The (m+k−1)C(k−1) is basically just a giant bracket with m+k-1 on the top and k-1 below it. I think it might be a combination but I'm not sure?how do i do dis

1 Answer

  • atsuo
    Lv 6
    12 months ago
    Favorite Answer

    Assume that an agent takes  

    x1 steps along a vector v1, 

    x2 steps along a vector v2, 

    xk steps along a vector vk. 

    So x1 + x2 + ... + kx = m and x1 to xk are non-negative integers. 


    And the location where the agent finishes his(her) walk is decided 

    by the combination of x1, x2, ..., xk. 


    So count the number of ways of dividing m into k non-zero integers. 


    For example, let m=4 and k=3. Think 4 "X"s and divide them into 

    3 groups by 3-1=2 partitions.
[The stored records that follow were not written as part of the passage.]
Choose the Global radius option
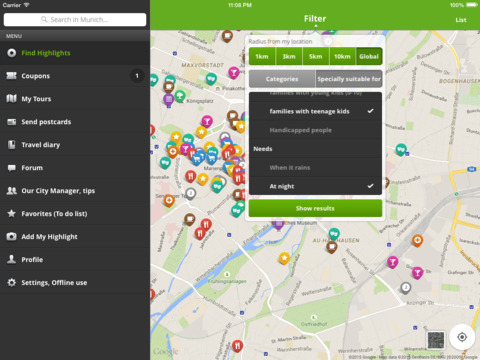Viewport: 480px width, 360px height. click(369, 56)
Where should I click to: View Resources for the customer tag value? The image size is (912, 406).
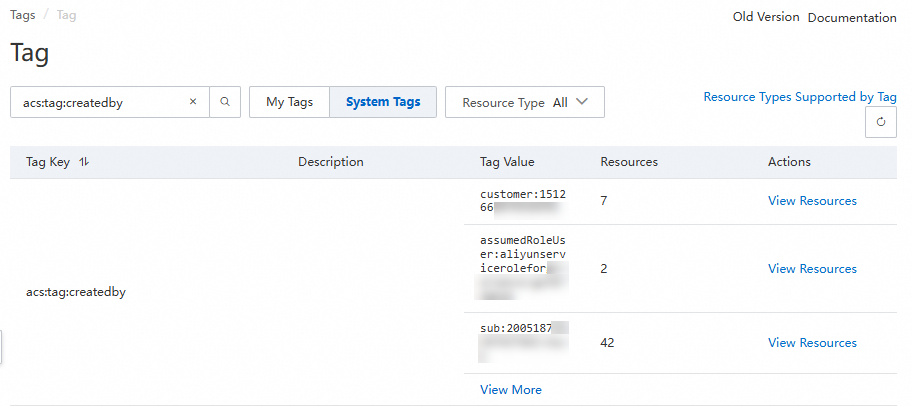(812, 201)
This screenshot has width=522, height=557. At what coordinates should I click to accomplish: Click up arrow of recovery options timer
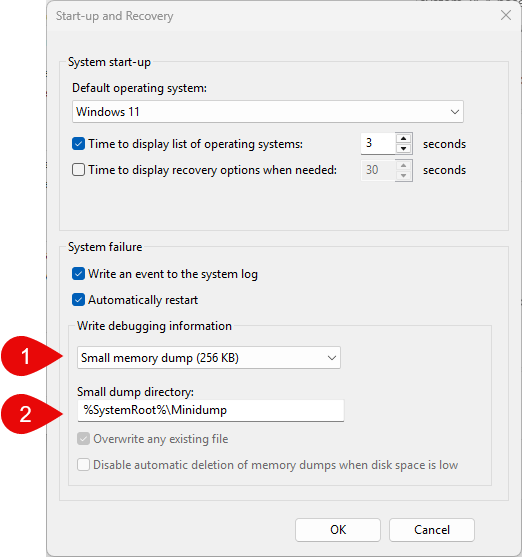pyautogui.click(x=403, y=165)

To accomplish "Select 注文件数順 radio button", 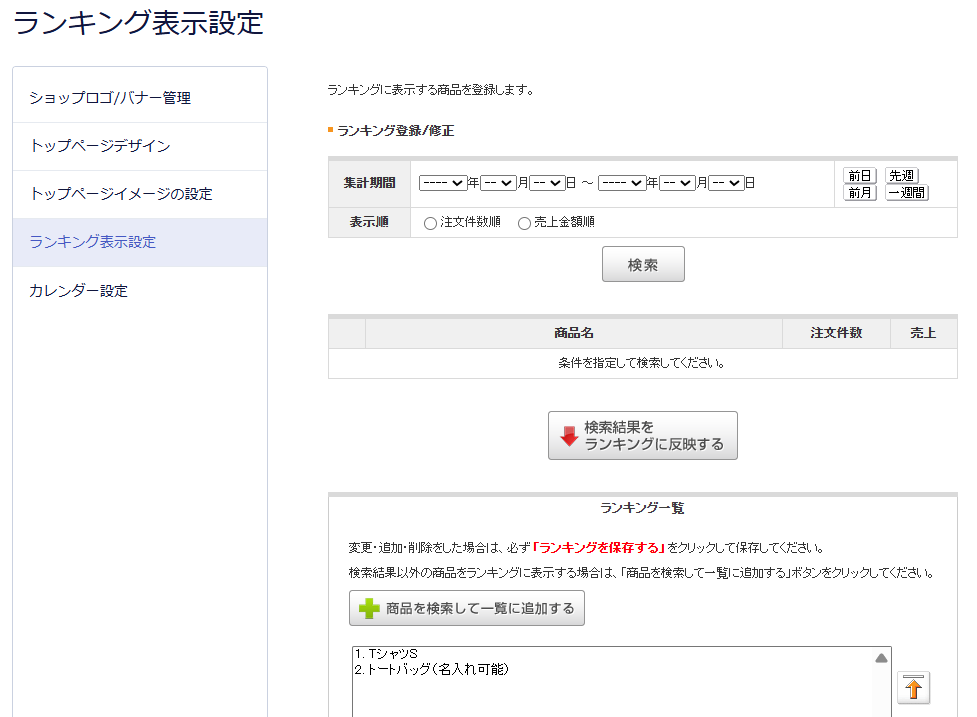I will [430, 224].
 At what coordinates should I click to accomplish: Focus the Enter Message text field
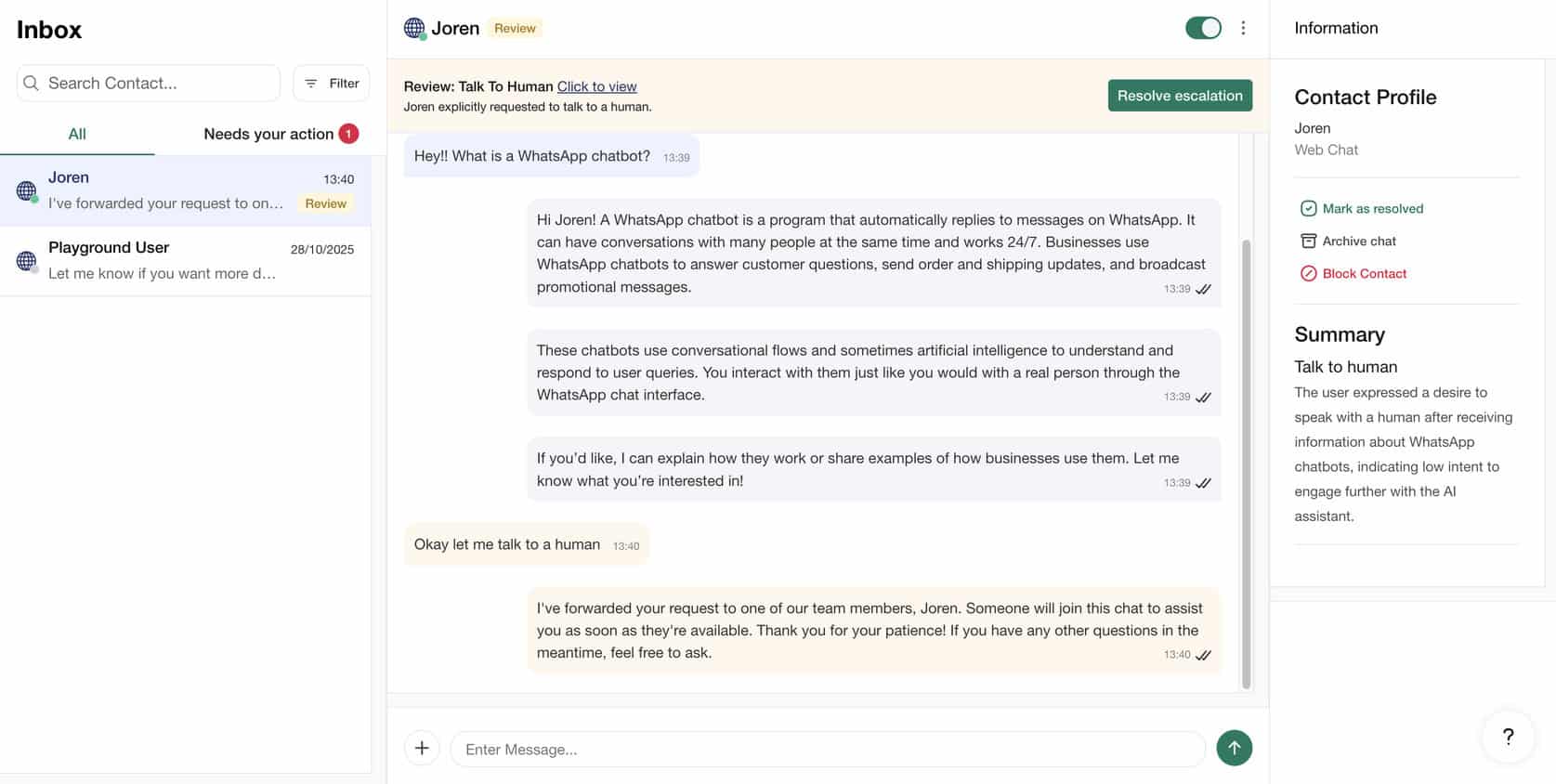click(x=827, y=749)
Represent a partition by "p",

    the combinations are

    XXXXpp : x1,x2,x3 = 4,0,0 

    XXXpXp : x1,x2,x3 = 3,1,0 

    XXXppX : x1,x2,x3 = 3,0,1 

    XXpXXp : x1,x2,x3 = 2,2,0 

    XXpXpX : x1,x2,x3 = 2,1,1 

    XXppXX : x1,x2,x3 = 2,0,2 

    XpXXXp : x1,x2,x3 = 1,3,0 

    XpXXpX : x1,x2,x3 = 1,2,1 

    XpXpXX : x1,x2,x3 = 1,1,2 

    XppXXX : x1,x2,x3 = 1,0,3 

    pXXXXp : x1,x2,x3 = 0,4,0 

    pXXXpX : x1,x2,x3 = 0,3,1 

    pXXpXX : x1,x2,x3 = 0,2,2 

    pXpXXX : x1,x2,x3 = 0,1,3 

    ppXXXX : x1,x2,x3 = 0,0,4 

    2 characters out of 6 characters are "p", so there are 6C2 = 15 ways. 


    In general, there are (m+k-1)C(k-1) ways. So if n > (m+k-1)C(k-1) 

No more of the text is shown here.